At the same time, freedom of speech has become so charged an issue, more so now than I can remember. In much of the world, far more people have far more ability to express themselves and reach an audience than ever before. In contrast, some societies remain under the grip of brutal authoritarian governments who lock people up for writing the wrong kind of poetry, maintain an iron grip on internet access and media output, and permit no hint of public protest. Yet those who claim to be champions of free speech and have access to enormous public audiences are, for the most part, not expressing solidarity with those in more oppressed places.

READ MORE: We must not tolerate hate but freedom of speech is important

In the years leading up to the EU referendum, when anti-immigrant sentiment was being hyped to extraordinary levels of hostility, how often did we hear the complaint that “you’re just not allowed to even debate immigration in this country” right in the middle of a TV debate? How many column inches were filled up with rants against feminism, against LGBT people in soap operas, written by people trying to make out that a PC culture was suppressing the views or ideas that they were happily sharing with anyone who would read them?

Online, I lost count many years ago of the people who would respond to any challenge against prejudice, bigotry or ignorance with the claim that they were being censored. For some people, it seems that being challenged or criticised is the same as being censored, and their freedom of speech must include the freedom to speak without ever being challenged or opposed.

It’s some of the biggest bullies in our society who most loudly assert that their freedom of speech is under threat. People like Stephen Yaxley-Lennon, aka Tommy Robinson, who has long used his own powerful platform to intimidate and harass other people, are only too happy to indulge their martyr complex by casting themselves as the oppressed voice of the public, the silenced majority.

It has reached the point where we must acknowledge that freedom of speech as a concept has been almost entirely co-opted by the far right. Now, more than ever, we need to push back against this, and to reframe a progressive case for freedom speech as a social good. The truth is that freedom of speech has never been an absolute. Almost nobody would reject the idea that some limits must exist for public protection, and there are some well-known and accepted limits, such as defaming other people to threatening or inciting violence.
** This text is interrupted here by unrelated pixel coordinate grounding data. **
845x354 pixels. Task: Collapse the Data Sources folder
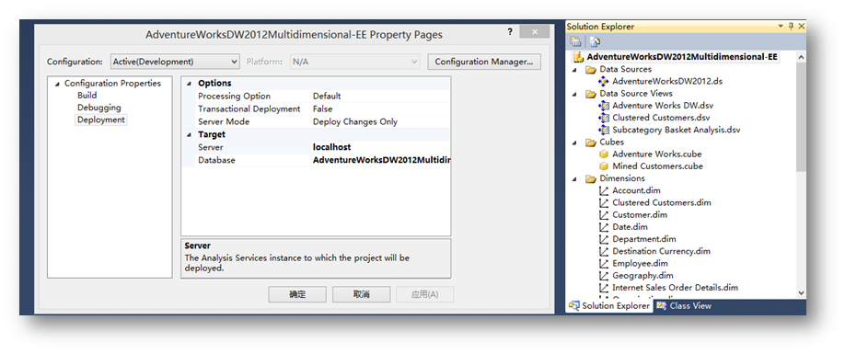(x=574, y=69)
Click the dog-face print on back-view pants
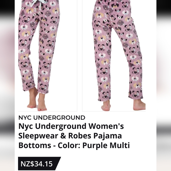 102,38
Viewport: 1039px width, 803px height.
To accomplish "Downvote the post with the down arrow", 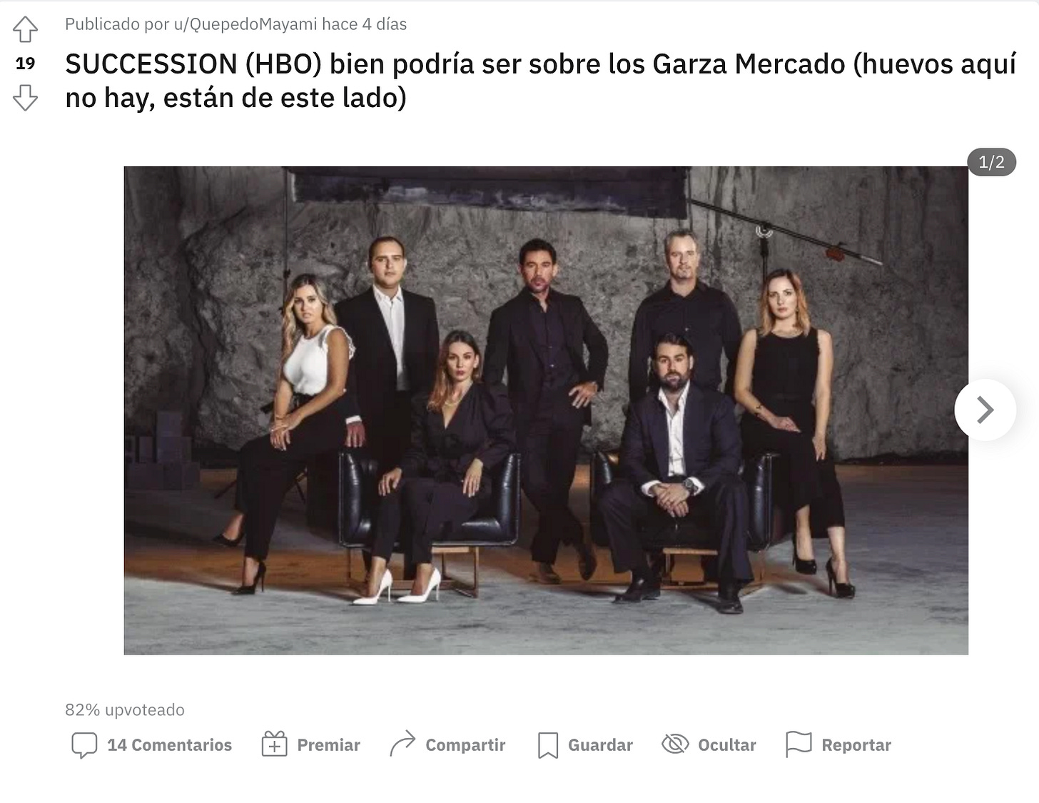I will [x=25, y=98].
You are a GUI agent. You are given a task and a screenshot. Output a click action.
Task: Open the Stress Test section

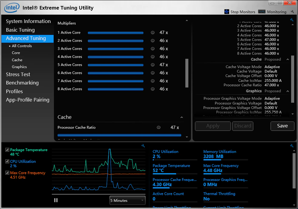click(18, 74)
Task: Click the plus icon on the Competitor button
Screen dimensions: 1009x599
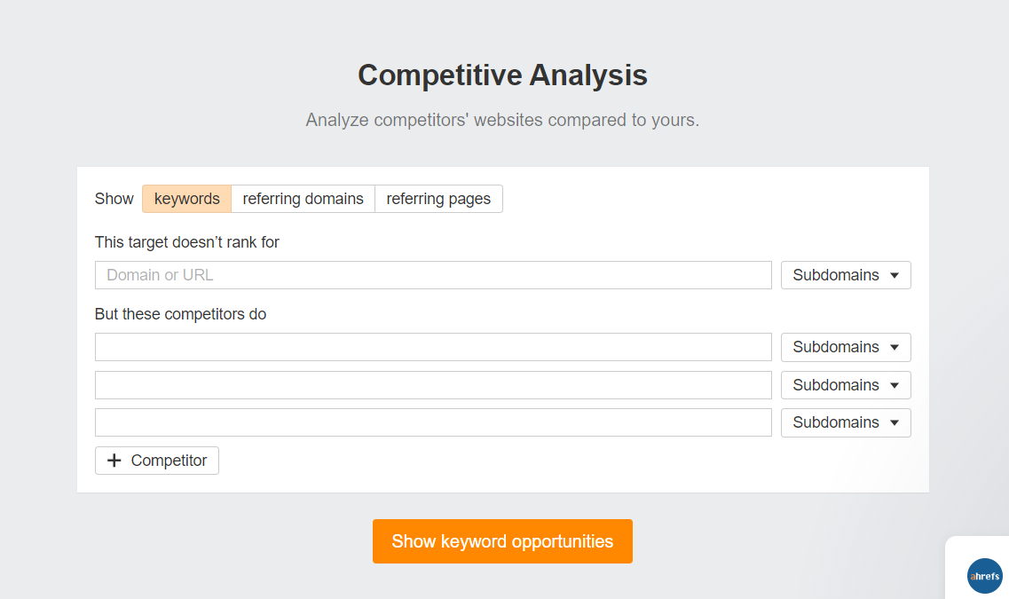Action: [113, 461]
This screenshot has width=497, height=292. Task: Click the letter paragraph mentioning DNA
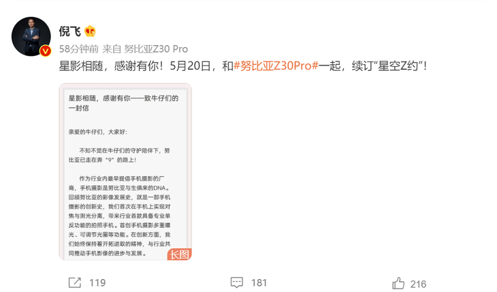120,216
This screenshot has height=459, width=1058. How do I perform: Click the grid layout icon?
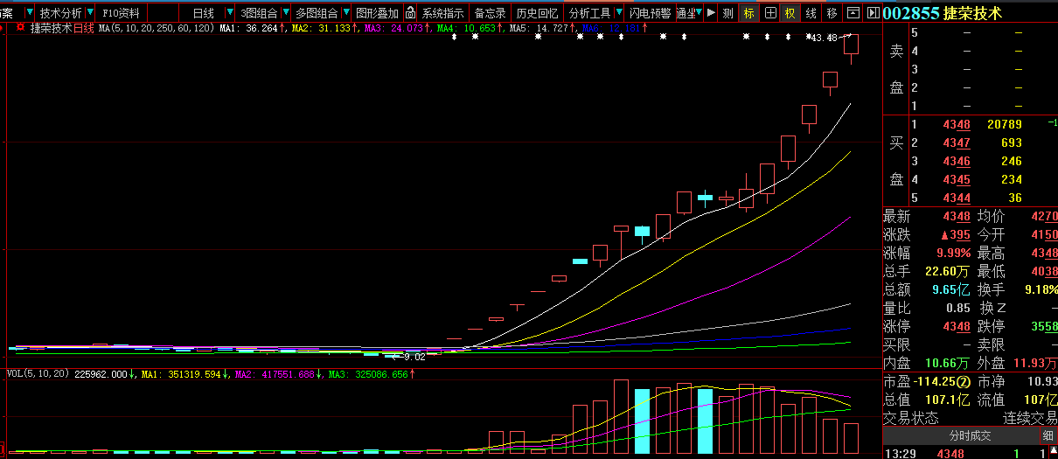click(769, 13)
But there is another sense in which a simple, blanket approach to free speech is problematic, and that’s the inequality of power.

As with the inequality of wealth in a free market economy, where absolute freedom inevitably results in the freedom of powerful people to exploit, control or oppress those with less, so the same power imbalance arises when speech is used by the powerful against the powerless. The loudest voices insist on their own freedom of speech, oblivious or callous to the impact this has on those who are already marginalised.
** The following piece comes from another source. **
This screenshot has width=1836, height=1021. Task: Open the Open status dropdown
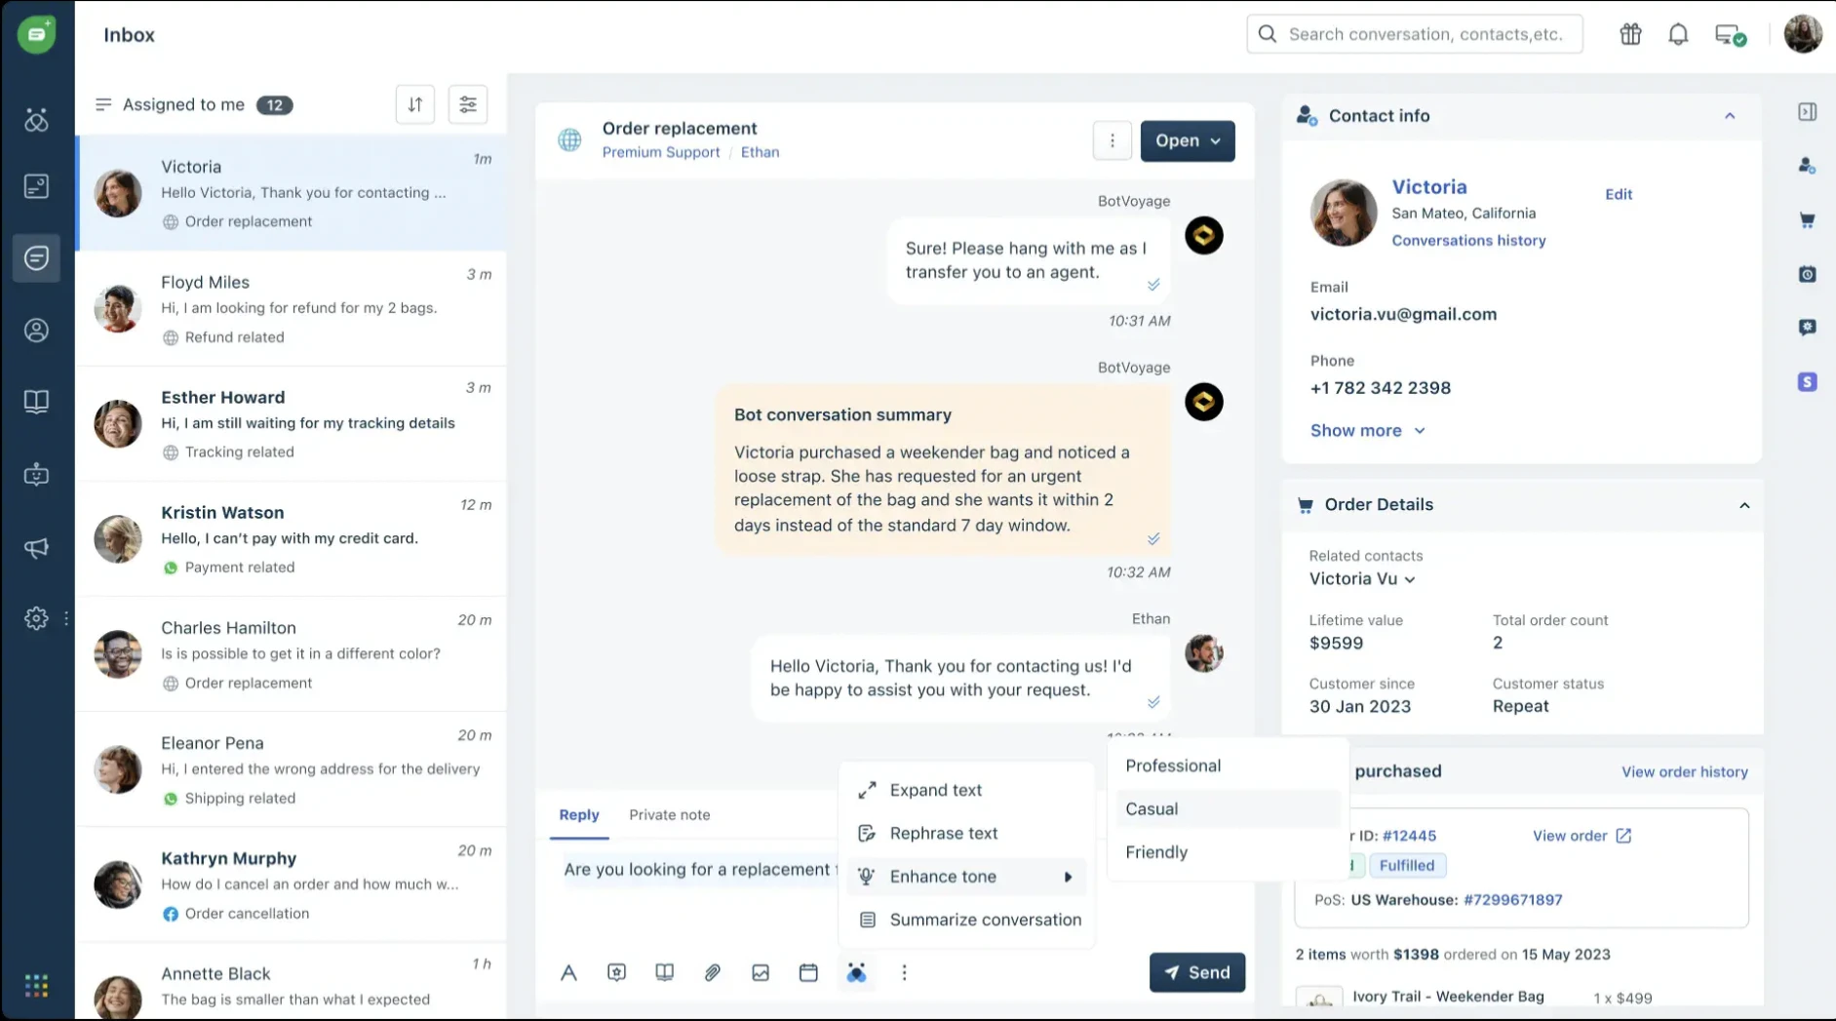(1188, 140)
There’s no coincidence that some of the same right-wing forces who would seek a deregulated, winner-takes-all economy are also the advocates of a “marketplace of ideas” approach to free speech.

The marketplace is rigged against those who have less money to spend, and the marketplace of ideas is rigged against those who are easily coerced into silence by the loudest voices.

If our workplaces and classrooms are to be places where everyone can thrive and express themselves, there have to be limits on misogynist, racist, transphobic or other language which excludes and marginalises people.

If our public services are to be delivered in ways which meet all our needs equally, those whose needs are different must be free to say so without being drowned out by a majority. If our laws are to be informed by the diversity of everyone they affect, the voices that otherwise wouldn’t get into our parliaments and council chambers sometimes need to be amplified.

If we fail to reclaim a progressive case for freedom of speech, we risk it becoming only the freedom for the loudest to get even louder, and to make the marginalised even less heard.